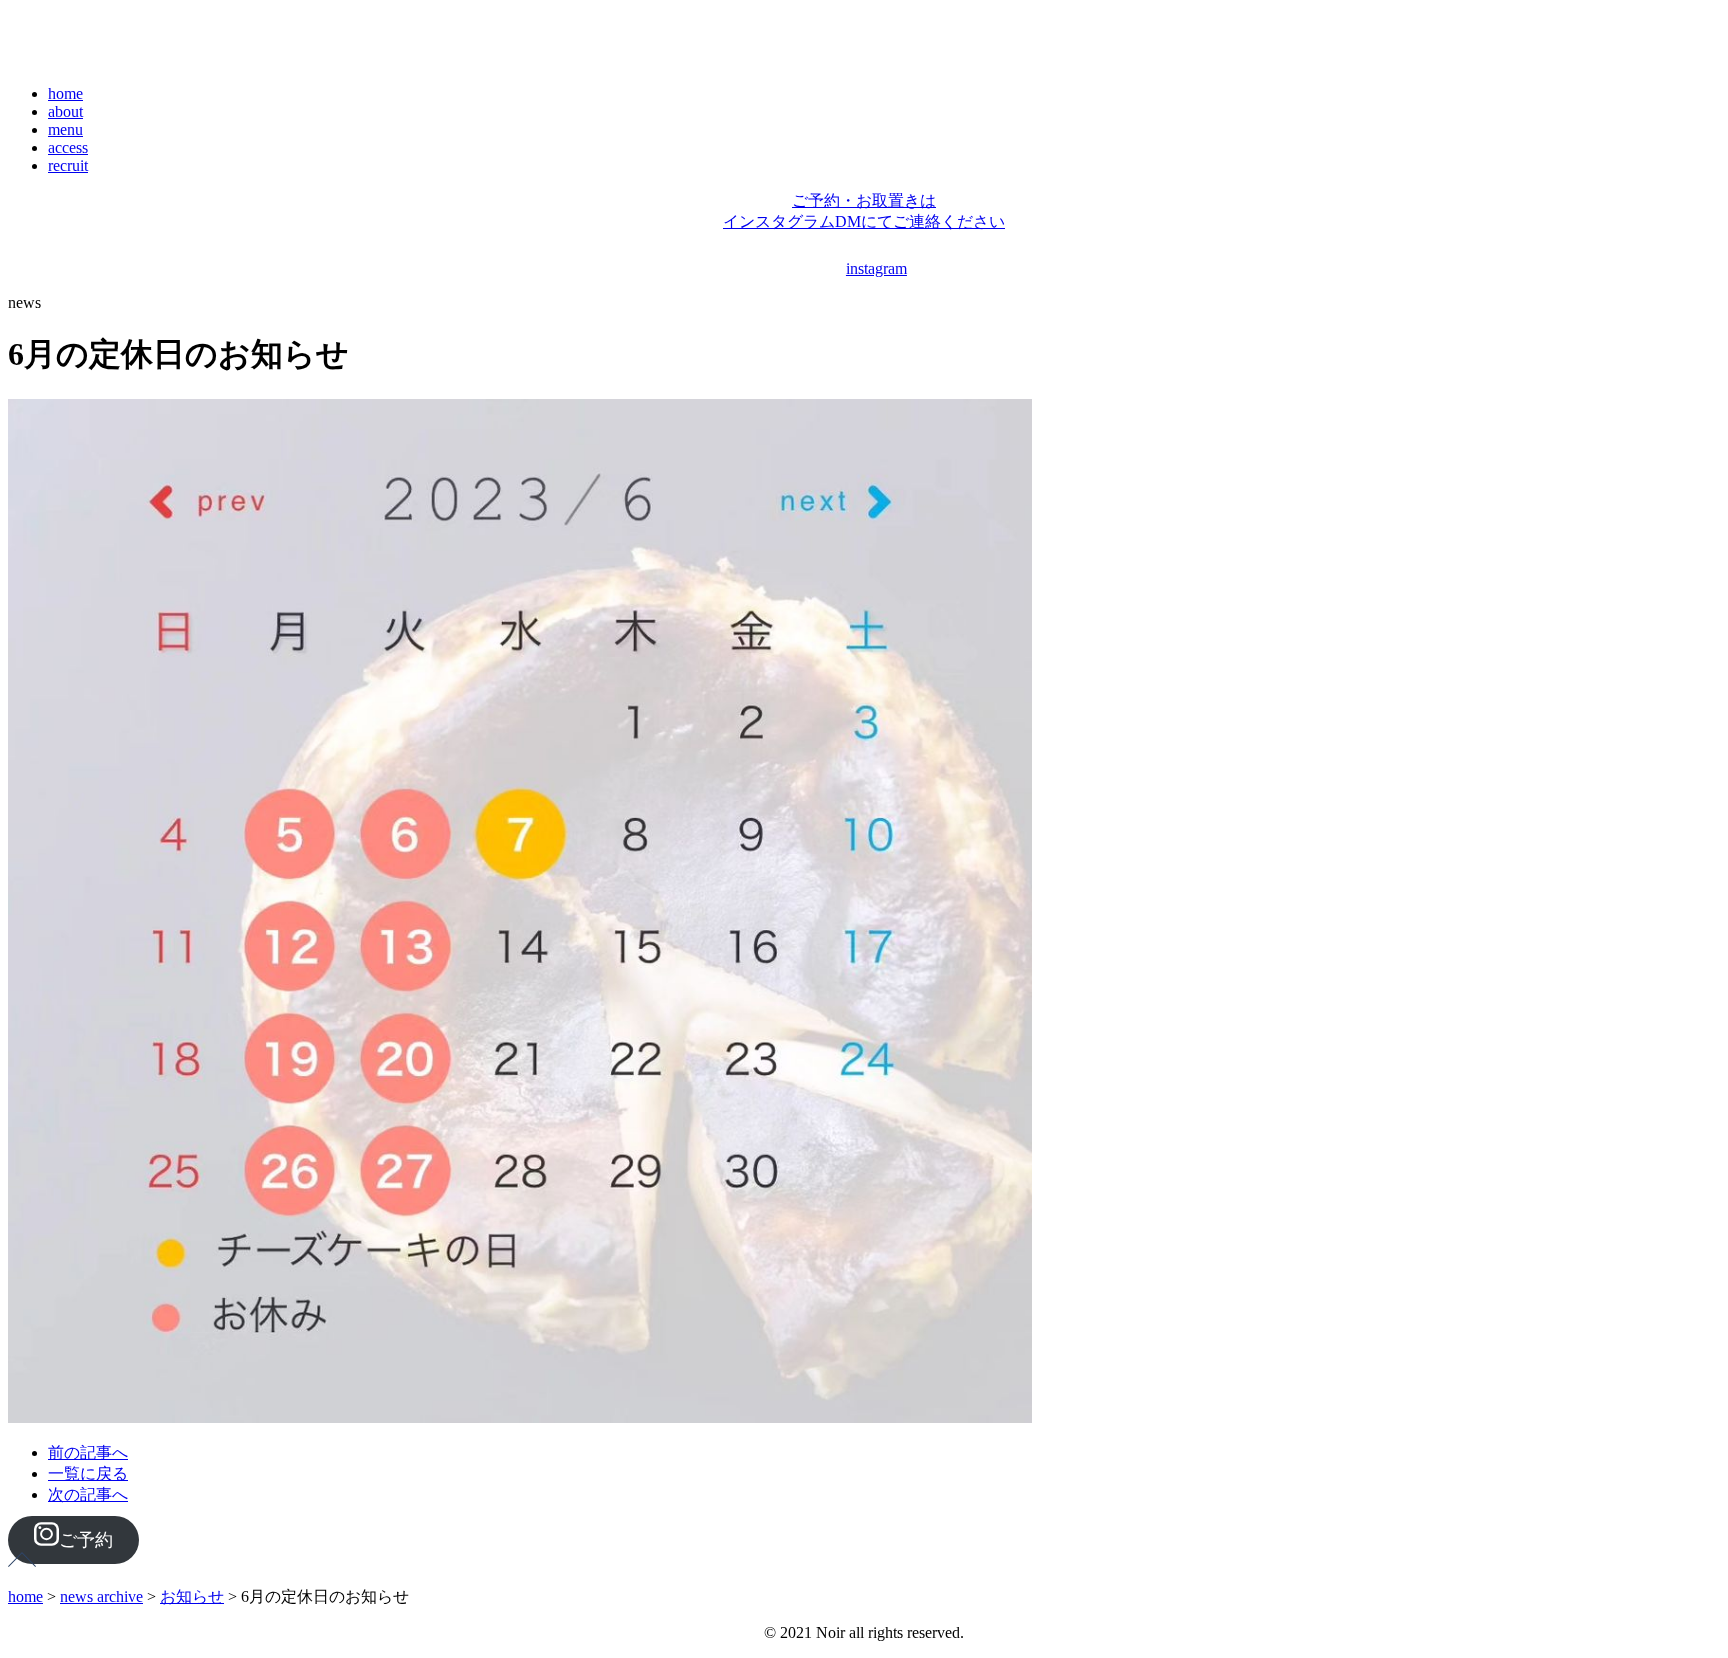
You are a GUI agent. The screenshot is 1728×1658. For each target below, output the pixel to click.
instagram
==
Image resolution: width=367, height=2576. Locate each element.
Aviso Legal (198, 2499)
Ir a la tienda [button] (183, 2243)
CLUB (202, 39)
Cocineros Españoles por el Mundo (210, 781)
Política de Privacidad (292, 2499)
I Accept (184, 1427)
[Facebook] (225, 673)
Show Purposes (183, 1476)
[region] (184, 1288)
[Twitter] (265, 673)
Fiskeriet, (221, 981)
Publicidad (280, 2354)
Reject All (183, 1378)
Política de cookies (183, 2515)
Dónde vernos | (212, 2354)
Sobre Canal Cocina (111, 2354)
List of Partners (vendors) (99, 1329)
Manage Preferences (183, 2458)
==
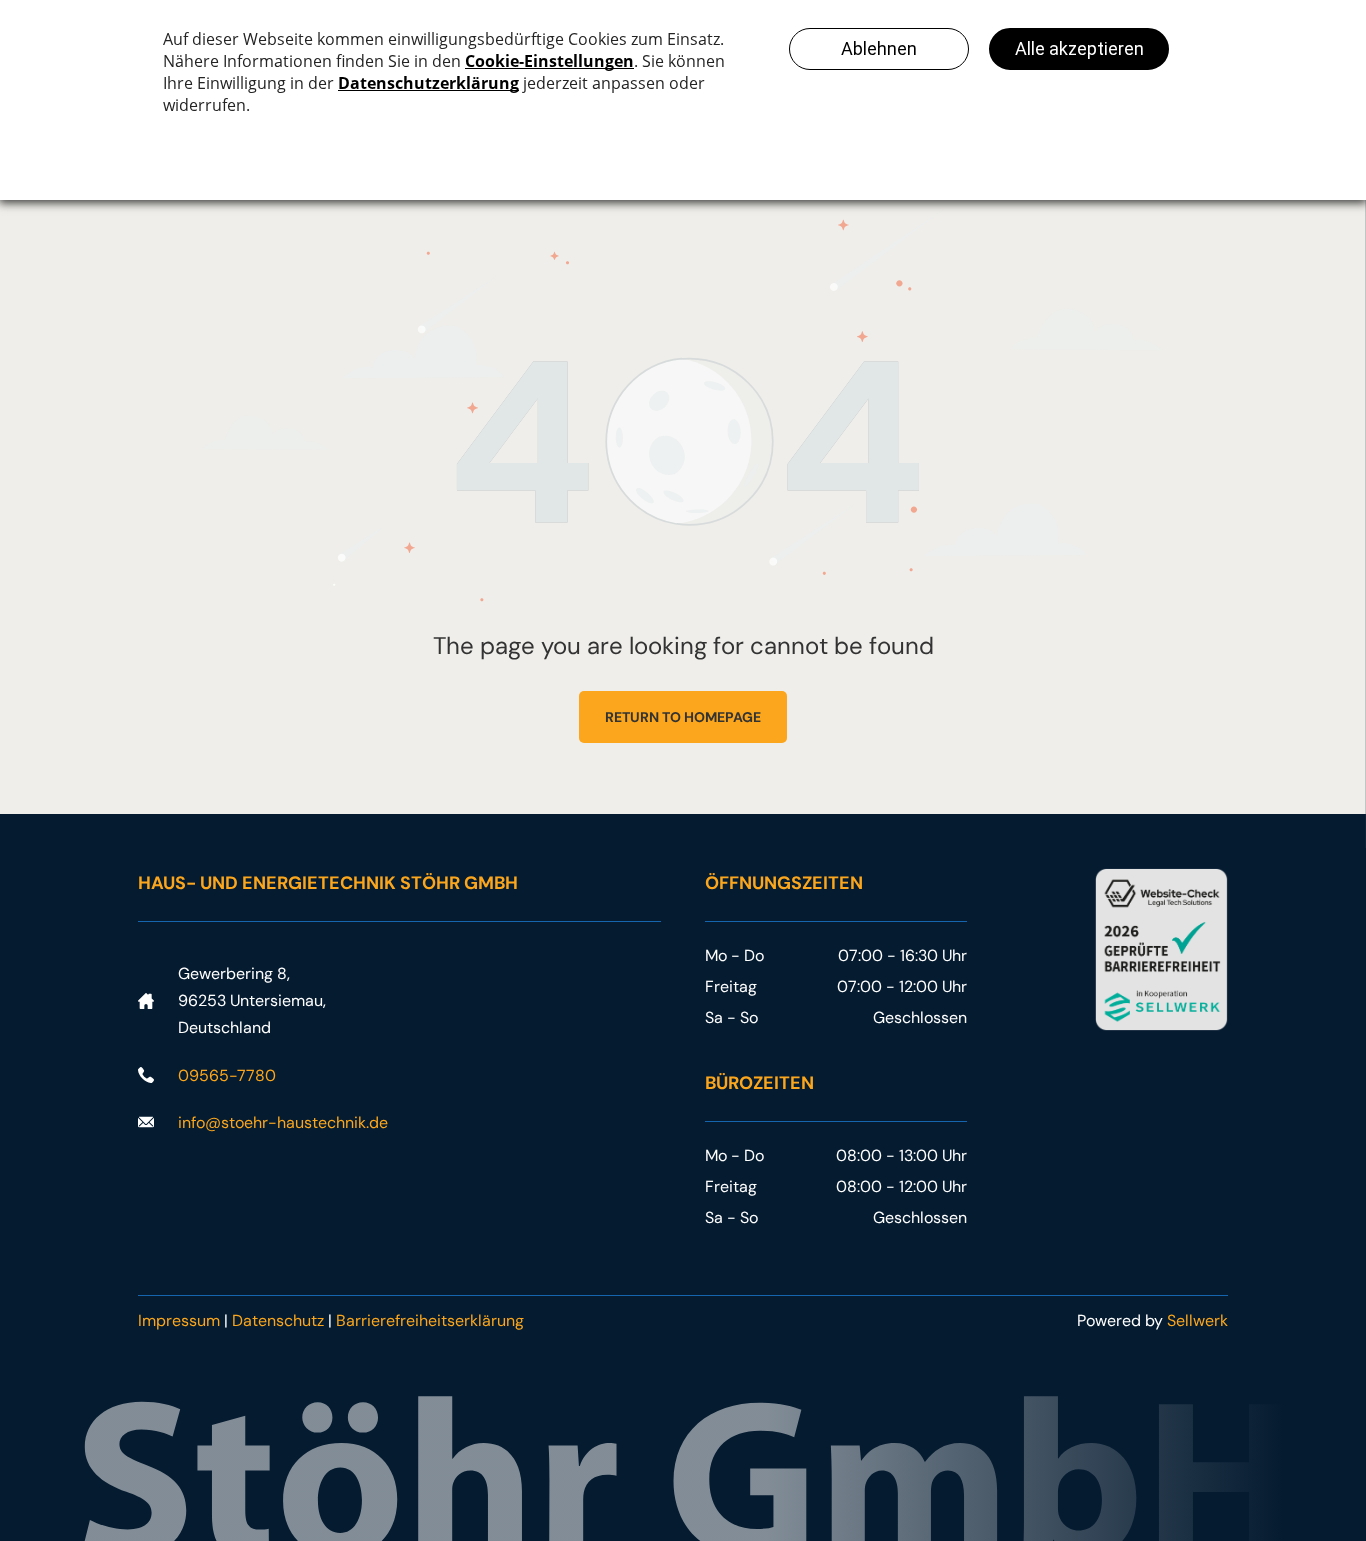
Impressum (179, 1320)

## EXERCISE REQUIREMENTS
From the entries above, print the lines beginning at the one with "Publicidad (280, 2354)" and stopping after the one with "Manage Preferences (183, 2458)", exactly as written and with nothing else.

## PROBLEM SOLUTION
Publicidad (280, 2354)
Reject All (183, 1378)
Política de cookies (183, 2515)
Dónde vernos | (212, 2354)
Sobre Canal Cocina (111, 2354)
List of Partners (vendors) (99, 1329)
Manage Preferences (183, 2458)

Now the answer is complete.